== Document passage ==
********************
Fry's English Delight is a BBC Radio 4 show about the English language written and presented by Stephen Fry now in its ninth series. In the most recent episode called 'The Story of Oh!', freely available worldwide internationally online, they had one very special guest who popped up. A certain Dave Gibbons. Who was on hand to talk about the onomatopoeic nature of comic book sound effects, both in terms of the actual words and the visual shape they can make. And, yes, including a rather famous Captain America panel…

Dave Gibbons Talks To Stephen Fry About Comic Book Sound Effects

The description of the episode in question is below, but you can listen to the whole thing here. And you really should. And then all the other episodes too.

Stephen Fry with a story of sounds . From the involuntary sounds people make – Oh! Ah! Mmmm, Ooops – to some of our favourite onomatopoeia – Bang!, crash, Kapow! and tinkle.
********************
== Recorded data ==
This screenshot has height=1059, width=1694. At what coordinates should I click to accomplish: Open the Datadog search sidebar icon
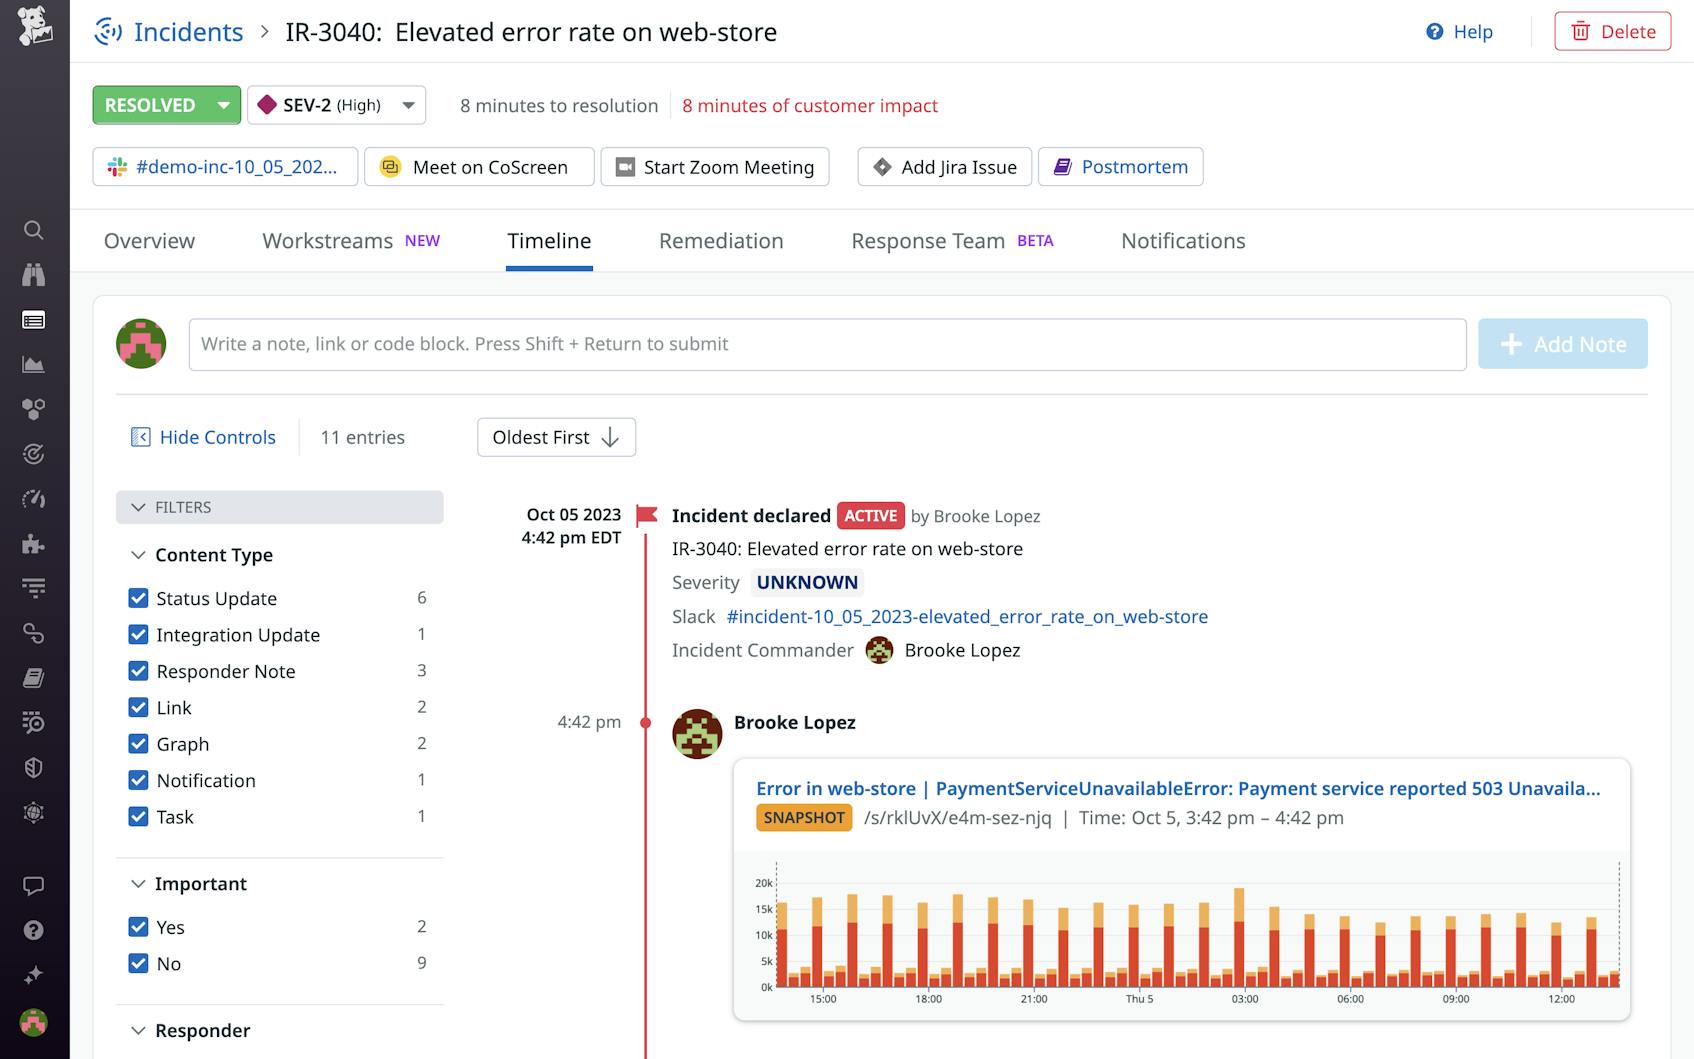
********************
== Task description ==
In the passage about Fry's English Delight, who appeared as the special guest in the episode called 'The Story of Oh!'?

== Output ==
Dave Gibbons